El diputado Luis Blázquez critica en las Cortes de Castilla-La Mancha las décadas de promesas incumplidas y la falta de inversión real frente a la propaganda institucional
Durante la sesión del Pleno de las Cortes de Castilla-La Mancha, el diputado regional de VOX, Luis Blázquez, ha manifestado la urgente necesidad de implementar una política de infraestructuras seria y con visión nacional. El representante por Ciudad Real denunció que la provincia ha sido víctima de décadas de compromisos vacíos por parte del Partido Socialista y del Partido Popular, subrayando que los ciudadanos no solicitan privilegios, sino el cumplimiento estricto de las obras proyectadas que nunca llegan a materializarse.
Blázquez señaló que proyectos estratégicos se han visto reducidos a meros anuncios electorales y estudios informativos sin ejecución real. Entre las infraestructuras señaladas como prioritarias, el diputado destacó el tramo Mora-Alcázar de San Juan y las históricas reivindicaciones ferroviarias de Tomelloso y Argamasilla de Alba.

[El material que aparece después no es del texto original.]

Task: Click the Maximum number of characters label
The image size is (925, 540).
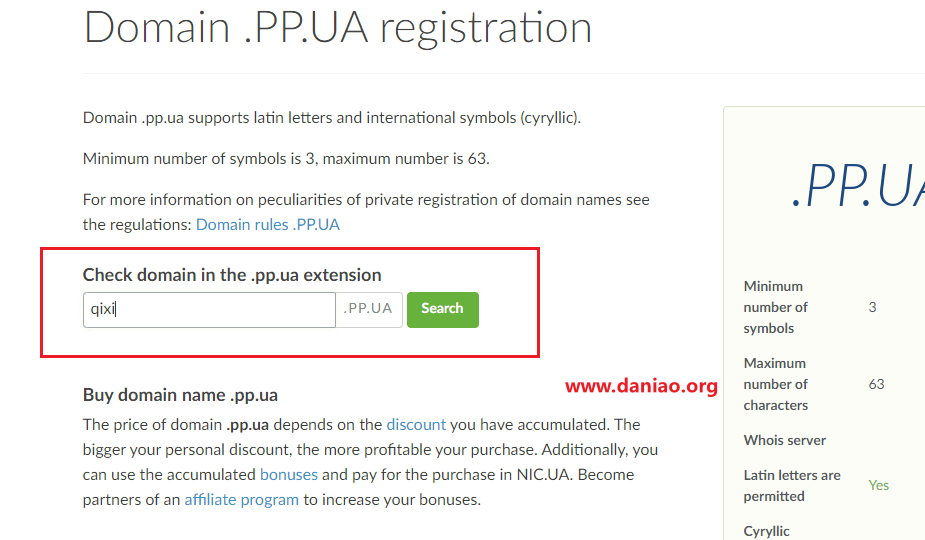Action: 775,384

Asimismo, hizo hincapié en la parálisis de la A-43, advirtiendo que Ciudad Real no puede continuar en el vagón de cola de las inversiones mientras se utiliza el desarrollo de otros territorios como excusa para el inmovilismo local.

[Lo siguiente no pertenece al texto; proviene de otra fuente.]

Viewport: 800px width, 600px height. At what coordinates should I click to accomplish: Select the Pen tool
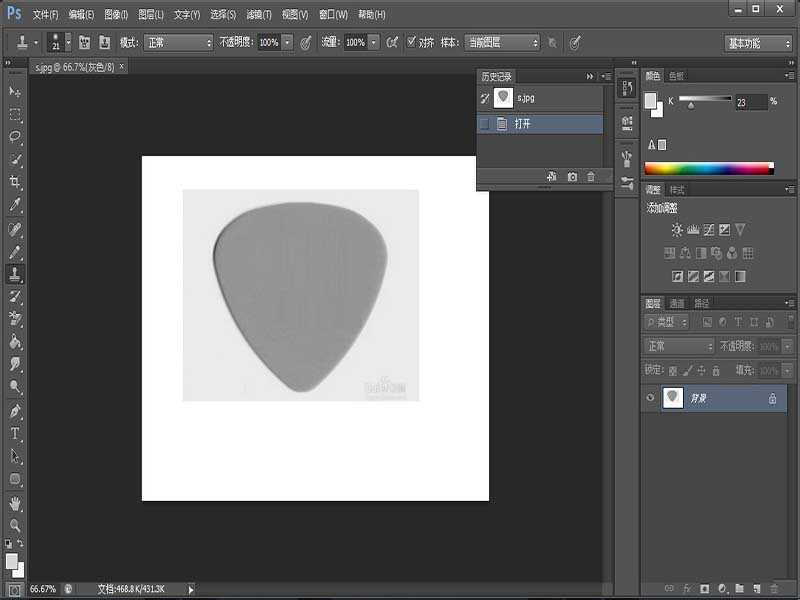pos(15,410)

En el bloque dedicado a la educación, el parlamentario de VOX cuestionó el balance de gestión del Gobierno de Emiliano García-Page. Según el diputado, la realidad de los centros educativos dista de los mensajes oficiales, estando marcada por la falta de planificación y la persistencia de los denominados barracones. La formación reclamó una vuelta a la autoridad docente, la reducción de las cargas burocráticas y un respeto absoluto a la libertad de las familias, rechazando que la enseñanza se convierta en una herramienta de propaganda política.
Finalmente, la intervención puso el foco en las elevadas tasas de abandono escolar temprano que registra la región, situándose por encima de la media nacional. Para la formación, la solución a este problema estructural pasa por elevar el nivel de exigencia y premiar el esfuerzo, reforzando los conocimientos fundamentales en lugar de rebajar los criterios de evaluación. Blázquez concluyó exigiendo hechos concretos para garantizar una provincia bien conectada y un sistema educativo que prepare eficazmente a las futuras generaciones.